Rubem Fonseca: o autor de Os Prisioneiros (1963) era, sim, um mestre tanto na escrita policial como na ironia, que o tornaram no grande incentivador da escola do romance urbano brasileiro (Foto/Divulgação)
Estadão Conteúdo
Publicado em 15 de abril de 2020 às 21h25.
Última atualização em 15 de abril de 2020 às 21h25.
Uma das anedotas preferidas da escritora Lygia Fagundes Telles envolvia Rubem Fonseca: quando ela venceu o Prêmio Camões, em 2005, eles almoçaram em comemoração e ele a pediu em casamento, pois o vencedor fatura 100 mil euros. O engraçado é que o próprio Fonseca vencera dois anos antes, para gargalhadas de Lygia.
O autor de Os Prisioneiros (1963) era, sim, um mestre tanto na escrita policial como na ironia, que o tornaram no grande incentivador da escola do romance urbano brasileiro. Escritor morreu nesta quarta, 15, aos 94 anos, vítima de um enfarte.
A começar pela obsessão pela privacidade e aversão a fotos e entrevistas, que o tornavam um cidadão comum em qualquer lugar, apesar da fama. Dele, sabia-se ainda que foi um camelô que vendia gravatas no centro do Rio e também delegado de polícia, nos anos 1950 e 60.
A experiência policial foi decisiva na definição do estilo seco e direto com que retratou o mundo do crime em seus contos mais famosos, como os que figuram em Os Prisioneiros, A Coleira do Cão (1965), Lúcia McCartney (1967) e Feliz Ano Novo (1975), um dos livros proibidos pelo governo militar por fazer "apologia da violência" e conter cenas e expressões atentatórias "à moral e aos bons costumes".
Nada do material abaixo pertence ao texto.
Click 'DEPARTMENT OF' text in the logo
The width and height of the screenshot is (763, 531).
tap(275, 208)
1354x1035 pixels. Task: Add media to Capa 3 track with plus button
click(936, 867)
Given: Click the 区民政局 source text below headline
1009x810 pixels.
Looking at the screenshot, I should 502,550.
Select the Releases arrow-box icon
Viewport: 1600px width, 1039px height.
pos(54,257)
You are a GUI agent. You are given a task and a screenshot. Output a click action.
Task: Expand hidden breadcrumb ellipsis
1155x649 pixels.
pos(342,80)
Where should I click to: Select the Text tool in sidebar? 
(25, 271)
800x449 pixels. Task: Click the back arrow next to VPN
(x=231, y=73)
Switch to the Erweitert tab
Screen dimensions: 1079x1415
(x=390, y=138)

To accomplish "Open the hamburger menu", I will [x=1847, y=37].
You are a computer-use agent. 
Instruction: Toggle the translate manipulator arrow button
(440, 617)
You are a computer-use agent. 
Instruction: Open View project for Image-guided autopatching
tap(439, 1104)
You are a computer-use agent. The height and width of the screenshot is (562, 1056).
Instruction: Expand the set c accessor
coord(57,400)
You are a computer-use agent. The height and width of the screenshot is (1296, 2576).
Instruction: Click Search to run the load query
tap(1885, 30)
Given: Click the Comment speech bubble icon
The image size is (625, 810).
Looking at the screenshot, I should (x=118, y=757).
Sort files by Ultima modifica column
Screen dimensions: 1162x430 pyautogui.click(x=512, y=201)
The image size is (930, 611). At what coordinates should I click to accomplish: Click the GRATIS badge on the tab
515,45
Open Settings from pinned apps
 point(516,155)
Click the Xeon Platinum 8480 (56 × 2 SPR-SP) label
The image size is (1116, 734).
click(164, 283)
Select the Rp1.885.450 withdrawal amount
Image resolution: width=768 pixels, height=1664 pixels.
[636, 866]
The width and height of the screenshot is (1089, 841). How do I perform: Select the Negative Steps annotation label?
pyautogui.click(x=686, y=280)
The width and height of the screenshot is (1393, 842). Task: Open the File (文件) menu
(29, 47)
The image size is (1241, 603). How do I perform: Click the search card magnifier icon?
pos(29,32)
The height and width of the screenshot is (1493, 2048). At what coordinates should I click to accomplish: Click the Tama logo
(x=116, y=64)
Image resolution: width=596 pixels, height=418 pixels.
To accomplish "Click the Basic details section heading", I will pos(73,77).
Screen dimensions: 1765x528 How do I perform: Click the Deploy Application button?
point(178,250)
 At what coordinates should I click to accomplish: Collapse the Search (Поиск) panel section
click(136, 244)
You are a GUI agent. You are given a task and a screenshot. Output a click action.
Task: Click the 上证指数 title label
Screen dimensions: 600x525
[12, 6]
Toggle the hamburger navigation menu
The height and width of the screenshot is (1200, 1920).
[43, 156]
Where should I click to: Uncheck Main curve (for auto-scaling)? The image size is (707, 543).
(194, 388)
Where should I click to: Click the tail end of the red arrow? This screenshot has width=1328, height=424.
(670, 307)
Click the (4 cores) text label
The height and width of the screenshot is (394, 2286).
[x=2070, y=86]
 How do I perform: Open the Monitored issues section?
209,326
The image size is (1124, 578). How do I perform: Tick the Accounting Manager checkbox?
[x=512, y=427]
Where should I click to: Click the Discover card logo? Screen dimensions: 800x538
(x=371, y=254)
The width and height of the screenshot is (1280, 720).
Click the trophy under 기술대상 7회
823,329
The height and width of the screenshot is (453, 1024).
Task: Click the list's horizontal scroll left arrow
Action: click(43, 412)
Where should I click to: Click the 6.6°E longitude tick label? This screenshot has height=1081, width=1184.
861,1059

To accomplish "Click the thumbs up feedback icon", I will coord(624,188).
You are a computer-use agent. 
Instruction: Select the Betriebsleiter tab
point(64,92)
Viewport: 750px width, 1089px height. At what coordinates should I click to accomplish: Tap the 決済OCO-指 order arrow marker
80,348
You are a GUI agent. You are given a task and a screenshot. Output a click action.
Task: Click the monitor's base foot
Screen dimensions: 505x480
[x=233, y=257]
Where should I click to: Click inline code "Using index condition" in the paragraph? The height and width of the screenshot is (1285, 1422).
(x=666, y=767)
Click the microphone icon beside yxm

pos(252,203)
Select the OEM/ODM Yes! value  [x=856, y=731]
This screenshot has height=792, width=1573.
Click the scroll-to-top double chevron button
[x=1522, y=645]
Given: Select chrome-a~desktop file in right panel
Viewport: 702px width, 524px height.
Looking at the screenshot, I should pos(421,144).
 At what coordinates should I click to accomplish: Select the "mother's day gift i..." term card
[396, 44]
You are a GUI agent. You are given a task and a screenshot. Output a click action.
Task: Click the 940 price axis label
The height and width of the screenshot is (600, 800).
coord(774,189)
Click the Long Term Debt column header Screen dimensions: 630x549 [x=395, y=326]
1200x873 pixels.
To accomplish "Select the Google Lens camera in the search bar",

Com essas histórias, Fonseca inaugurou a moderna literatura urbana no Brasil, ao revelar as entranhas da sociedade e antecipar a escalada de violência no País. O que o destaca sempre foi sua habilidade em conduzir uma história, fornecendo aos poucos os detalhes para o leitor, prendendo-o à narrativa.
Apesar de ser mestre da prosa curta, que marcou o início de sua carreira literária, Fonseca também se destacou nos romances, que constituem a segunda fase de sua ficção. Como bem observou o crítico Silviano Santiago, nas obras que vão de A Grande Arte (1983) a Vastas Emoções e Pensamentos Imperfeitos (1988), há um requinte, uma aspereza e uma depreciação no manuseio do saber armazenado pelas enciclopédias, pelos tratados das ciências exatas e humanas.
"Esse saber assegura certa soberania para o trato da erudição na terceira fase, em que o ficcionista acossado se sai com coragem e brilhantismo invulgares - ou seja, com deliciosos, arrebicados, injuriosos, luxuriosos e libidinosos nonsenses", observa.
Trata-se do momento em que Fonseca aposta novamente nas narrativas de linguagem enxuta mas mais provocativa - em Diário de um Fescenino (2003), ele aproveitou a estrutura de diário para, com fina ironia, revelar suas apreensões e confissões.
Era como se conseguisse uma estranha remissão às obras passadas, especialmente quando se aventurou de forma delicada e precisa no terreno amoroso (é o caso de Secreções, Excreções e Desatinos). Se não gostava de aparecer fisicamente, Fonseca revela-se por inteiro em sua escrita.